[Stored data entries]
- Opening Delimiter -

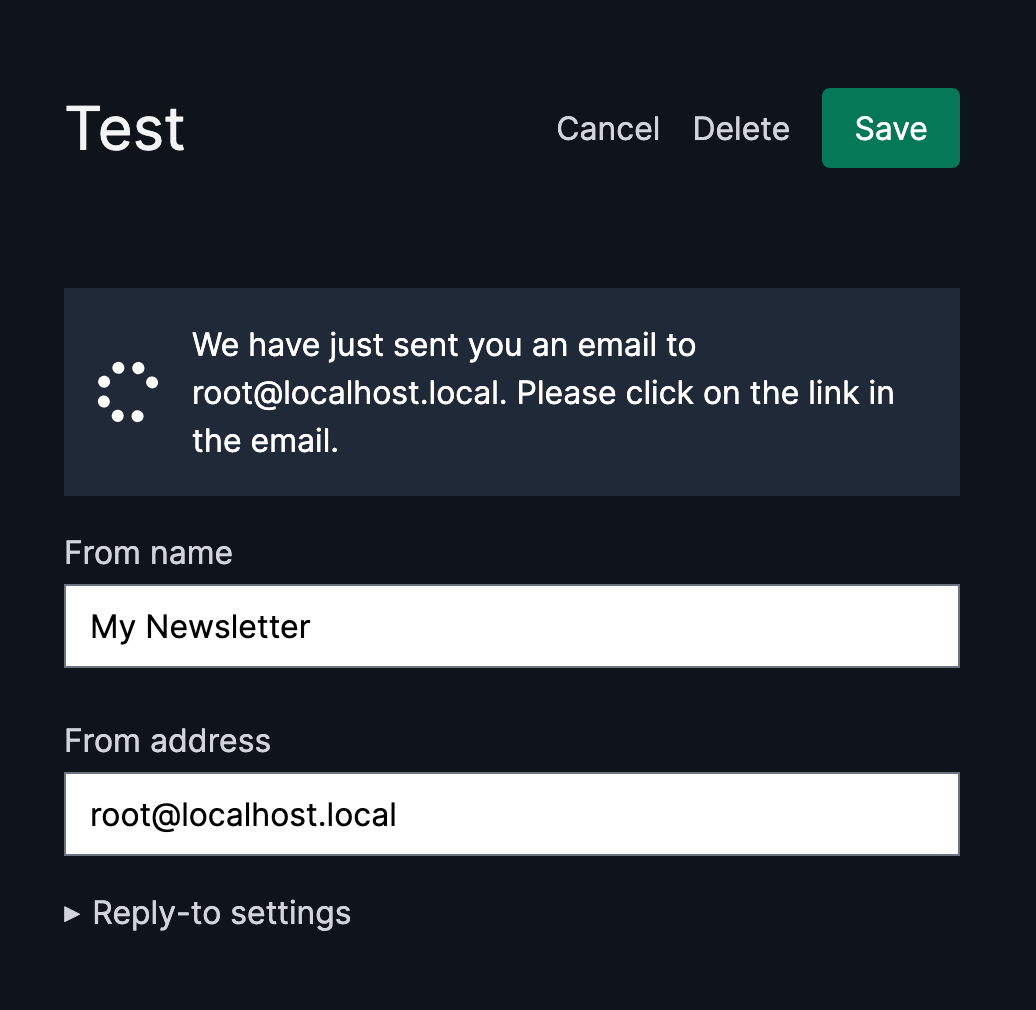The image size is (1036, 1010).
Task: Place cursor after root@localhost.local in address field
Action: (x=398, y=814)
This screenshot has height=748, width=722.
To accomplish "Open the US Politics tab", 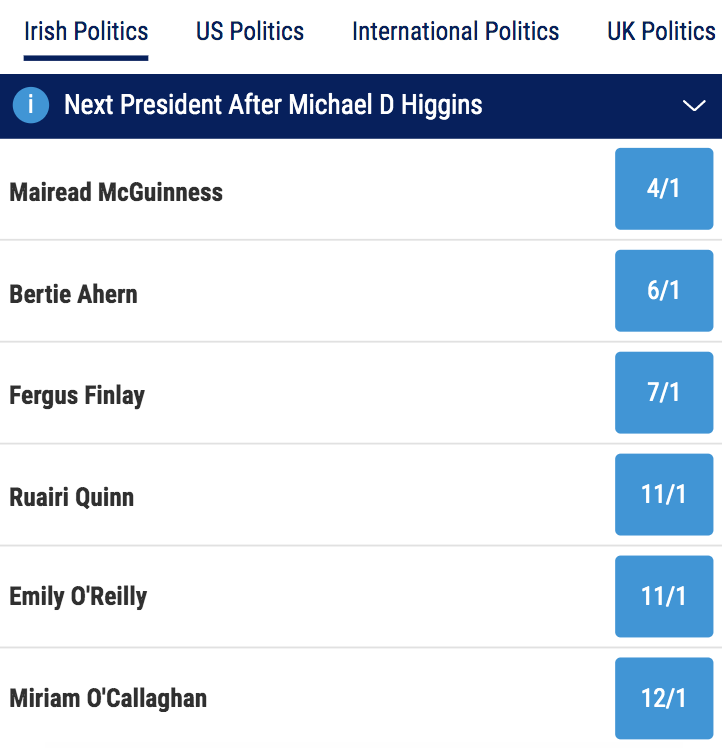I will [250, 31].
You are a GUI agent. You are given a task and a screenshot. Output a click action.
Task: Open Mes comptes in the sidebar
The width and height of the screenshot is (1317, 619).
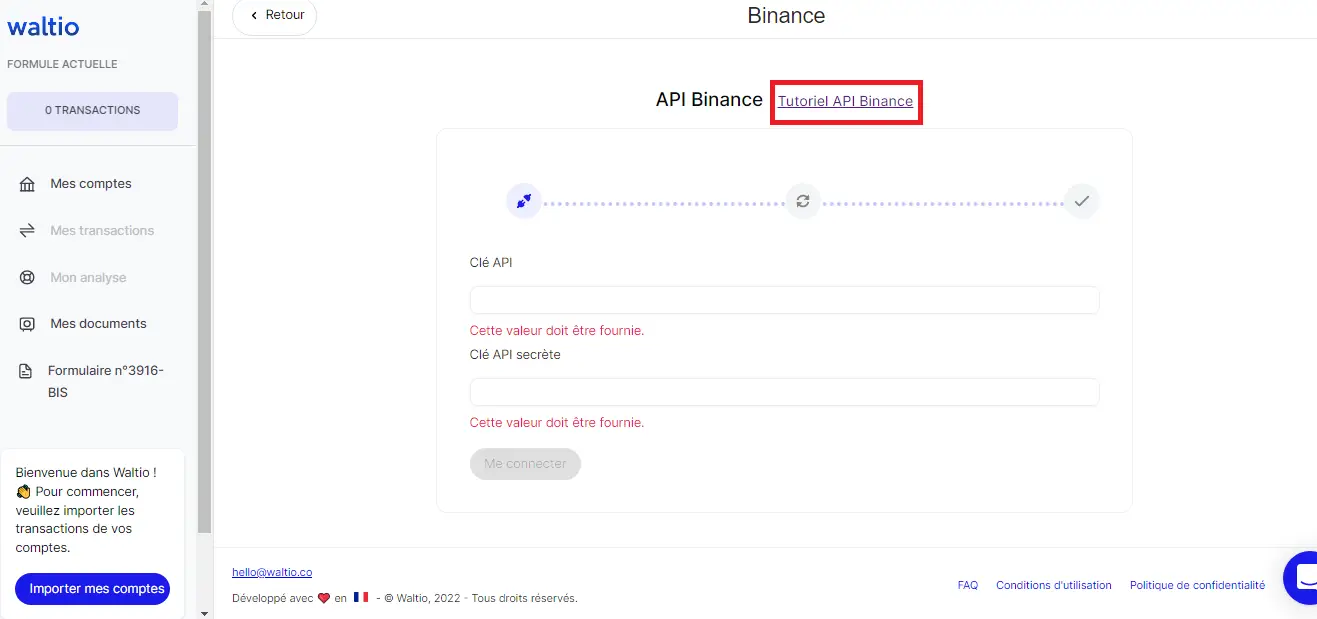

- Closing Delimiter -

> What the task asks
Beginning with the line that contains "Task: Open Mes comptes in the sidebar", print exactly every line through the end of the records, both included. Omit the pictures.

> Finished task
Task: Open Mes comptes in the sidebar
The width and height of the screenshot is (1317, 619).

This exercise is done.